I can’t express it better than Sen. Mitt Romney, R-Utah: “The politicization of vaccination is an outrage and frankly moronic.” But it’s working. A shocking number of people are choosing to reject free and highly effective protection against a disease that has so far killed more than 608,000 Americans.
Even Republicans in Congress are beginning to think we should try to combat this lethal and stupid propaganda. The question is how.
I propose we use numbers. Admittedly, numbers can cloud rather than clarify an argument. These days there are a slew of alarming headlines, such as “Nearly 30 fully vaccinated Louisiana residents have died with COVID-19.” Here’s another: “2 vaccinated people in Pima County have died of COVID-19.”
You have to read further to see the bigger picture: The rate of COVID deaths among vaccinated people barely compares to the exponentially higher rate among unvaccinated people. “These are really pretty fantastic vaccines,” says an epidemiologist quoted by the Boston Globe.
We’re talking history-making, world-saving efficacy. A new Yale study estimates that, by the end of June, coronavirus vaccines had prevented about 279,000 deaths in the United States alone. Rochelle Walensky, director of the Centers for Disease Control and Prevention, said that in states with low vaccination rates more than 99% of COVID-19 deaths over the past six months were among unvaccinated people.
And that, ironically, is why we get news stories such as “Vaccinated CA man gets breakthrough COVID case after trip to Las Vegas, spreads to family. “
Because vaccines work so well, it’s a story when they fail.
Except they’re not failing in any meaningful way; they are succeeding to a spectacular degree. And that’s what we need to be saying, over and over.
I propose a running tally in bold type: COVID deaths among unvaccinated vs. vaccinated citizens. Two numbers, side by side. Every newspaper’s front page, every state and federal website.
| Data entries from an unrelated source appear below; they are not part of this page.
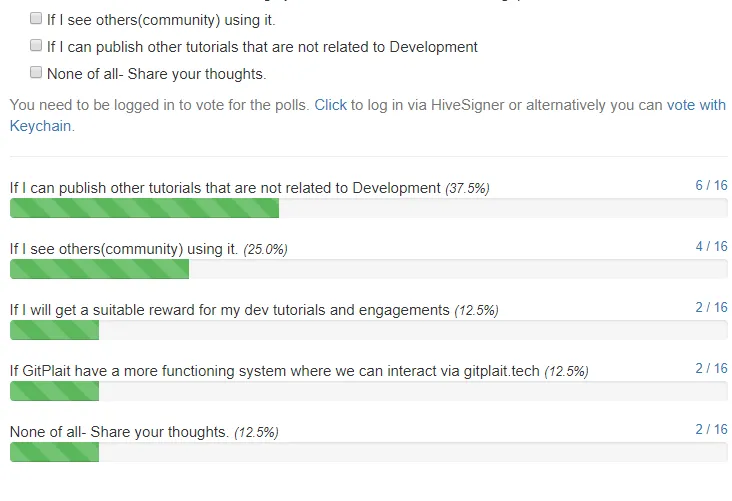Open the 6 / 16 vote count
Image resolution: width=732 pixels, height=501 pixels.
pos(711,185)
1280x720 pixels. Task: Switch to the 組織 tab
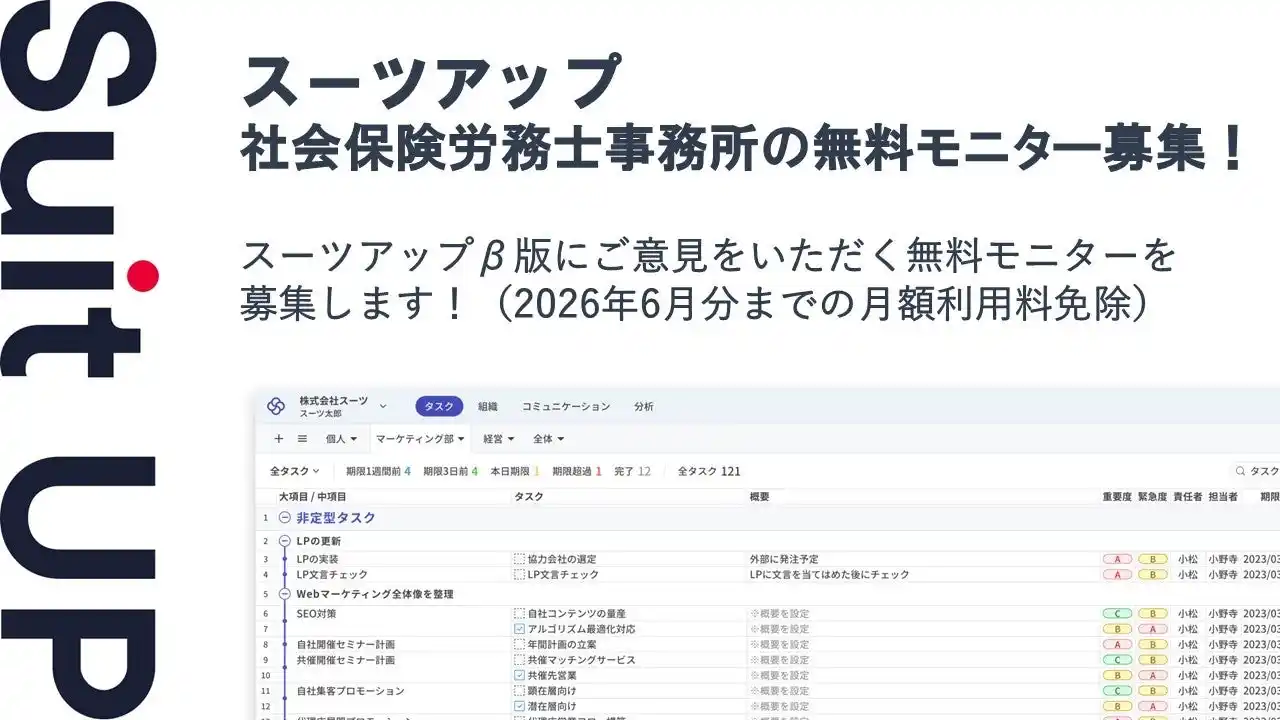[x=489, y=406]
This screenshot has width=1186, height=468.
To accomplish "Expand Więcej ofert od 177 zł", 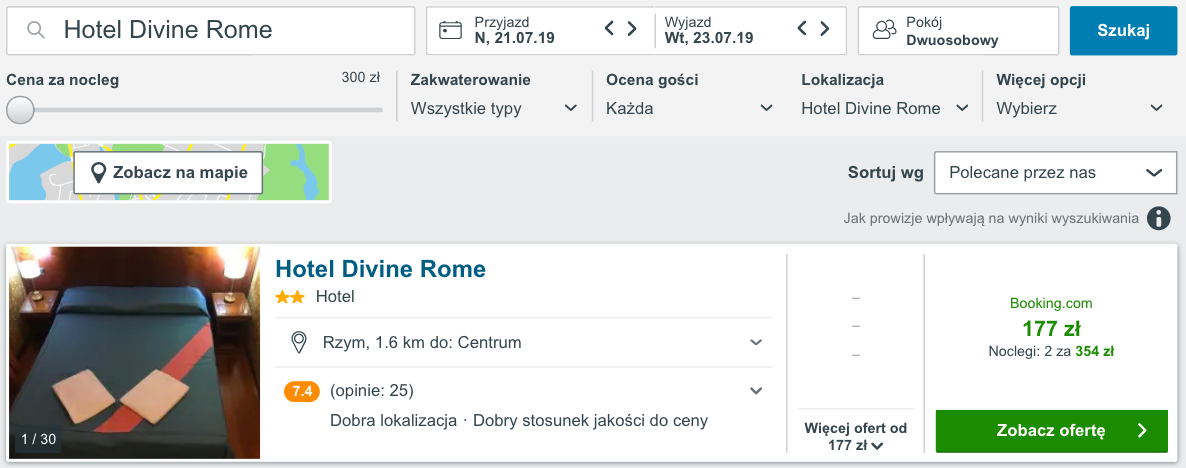I will (855, 437).
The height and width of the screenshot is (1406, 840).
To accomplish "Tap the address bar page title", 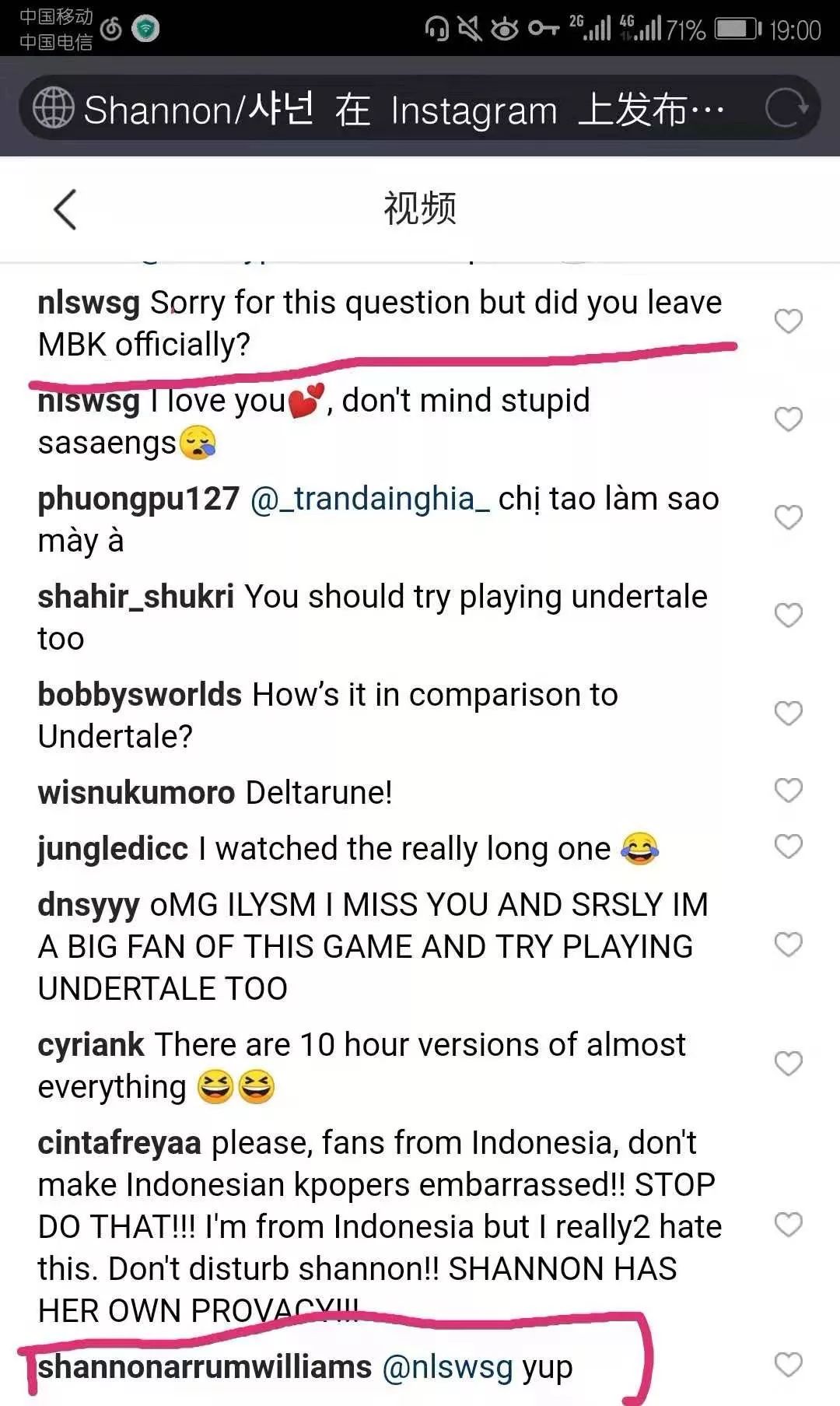I will [404, 110].
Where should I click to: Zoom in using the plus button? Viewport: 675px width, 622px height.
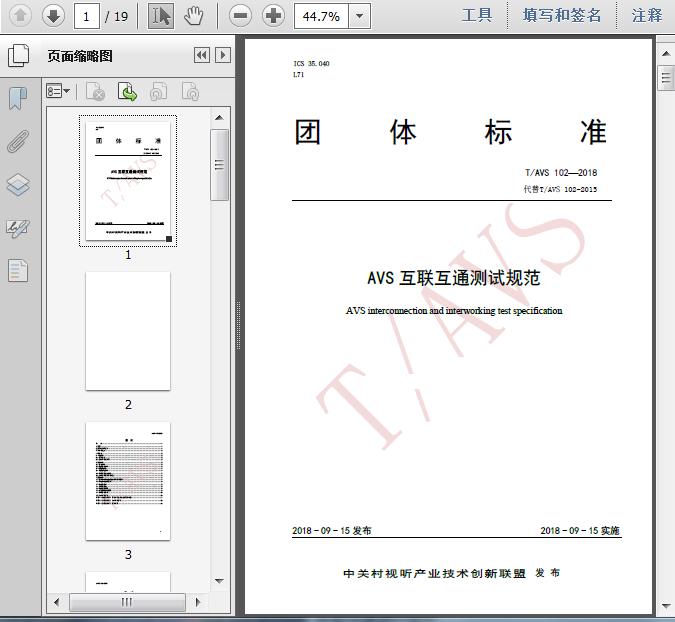pyautogui.click(x=273, y=15)
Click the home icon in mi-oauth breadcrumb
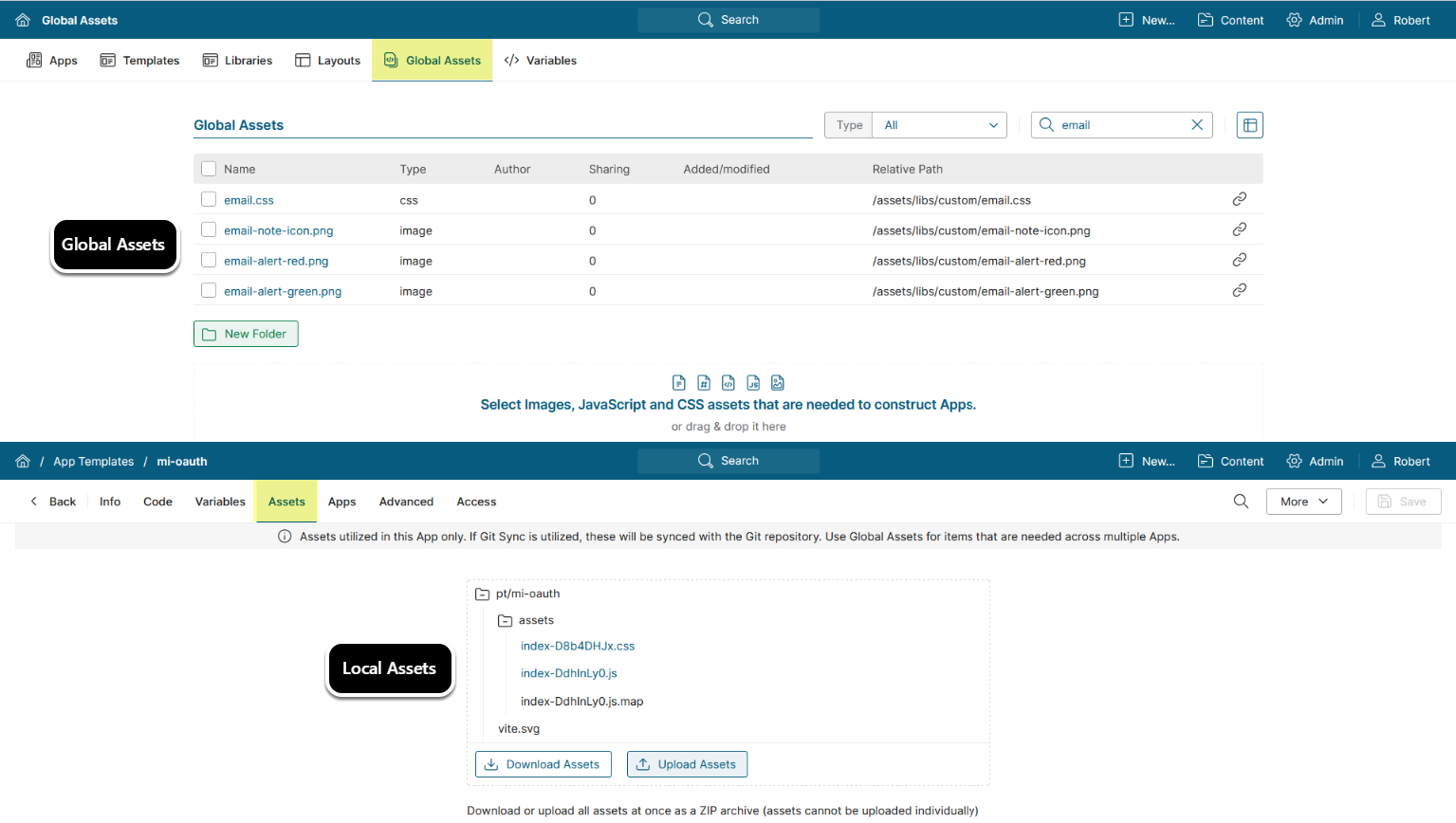1456x823 pixels. coord(23,461)
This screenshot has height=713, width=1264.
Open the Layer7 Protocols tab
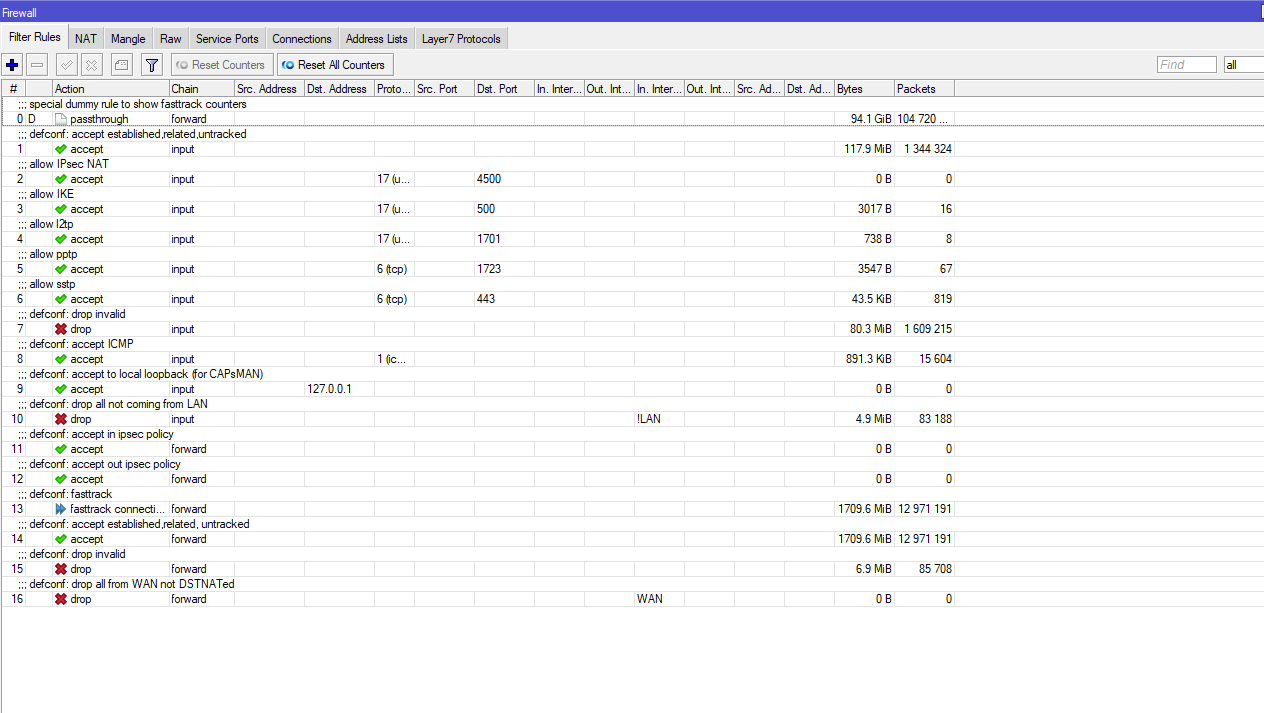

Every day, all day. Two numbers. We couldn’t do this until now. When I tried to find out how many COVID deaths could have been prevented if people just wore masks, the best I could come up with was the public health literature equivalent of “lots.” A study published last October in Nature Medicine hazarded that with masking nearly 130,000 lives could be saved by the spring, but researchers cautioned the model was more a “sophisticated thought experiment” than a prediction, a rough estimate.
But now that we have the vaccine and almost everyone eligible for it can get it, we don’t have to estimate. We can count. And the numbers show the overwhelming odds that a person who dies of COVID has not been vaccinated.
As for the minuscule chance that I, as a vaccinated person, could die of COVID? That’s because the unvaccinated are choosing to keep the virus alive.
So, let’s make it simple. Let’s put out a single set of numbers every day.
The Associated Press, using figures provided by the CDC, found that of the more than 18,000 Americans who died of COVID in May, only about 150 were fully vaccinated. That’s 0.8 percent. Between Jan. 21 and July 9, 2,471 Virginians died of COVID; 18 of them were vaccinated, or 0.7%. Between Jan. 1 and June 30, 37,180 Californians died of COVID; about 71 — 0.2% — were vaccinated.
Maryland reported that of the 130 Marylanders who died of COVID in June, none were vaccinated.
130 vs. 0. I can see it on a billboard now.